[本文]

お腹にきずがない婦人科手術
上尾中央総合病院の産婦人科では、2023年6月からvNOTES(Vaginal Natural Orifice Transluminal Endoscopic Surgery:腟式腹腔鏡手術)を始めました。
NOTES は、口や膣・肛門など、もともとからだに備わっているあなを利用して行う腹腔鏡手術のことです。
婦人科では、腹腔鏡のカメラや鉗子などをすべて腟から挿入し、摘出した組織もすべて膣から取り出す術式のことを指します。お腹にきずを作らずに手術ができるため、ひろく行われている腹腔鏡手術よりもさらに術後の痛みが軽く、入院期間が短くなります。デスクワークであれば、退院してすぐに復帰もできます。

[以下の資料]
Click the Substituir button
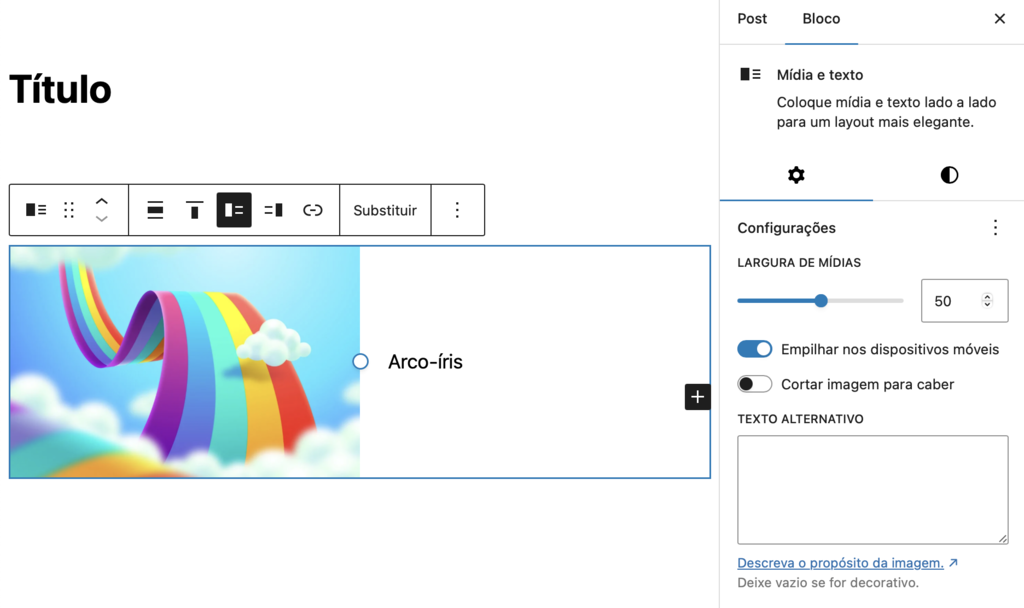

[課題目標]
お腹にきずがない婦人科手術を解説した上記の本文を、最後の文の後から書き継いでください。

[演習結果]
保険適用の手術ですので、費用は通常の腹腔鏡手術と変わりません。(入院期間が短いぶん、費用が抑えられる可能性があります)
腹腔鏡手術との創(手術のきず)の違い
適応疾患
- 子宮筋腫
- 卵巣腫瘍
- 骨盤臓器脱
などの良性疾患
しかし、全ての患者さんが対象になるわけではありません。
筋腫や腫瘍が大きい場合や、過去の手術などで癒着がある場合など、vNOTES が適応できない場合もあります。
当院では、vNOTES 以外にも「ロボット支援手術」や従来行われてきた「開腹手術」「腹腔鏡手術」「腟式手術」を行っています。
患者さんによって病状は異なります。それぞれの手術方法のメリットを活かし、お一人おひとりの安心と健康を最優先に考え、質の高い医療を提供しています。
具体的な治療経過
腟から腹腔鏡の鉗子などを挿入して、腟の奥を少し切って、お腹のなかで手術をします。
腟の中を切るので、外から見える所に創(手術のきず)はありません。
手術時間は60~120分程度で、手術翌日には食事も歩行も可能です。尿道カテーテル(おしっこの管)は手術翌日に抜き、排尿状態に問題がなければ、手術から3~4日で退院となります。当院では5~6日前後の入院期間になります。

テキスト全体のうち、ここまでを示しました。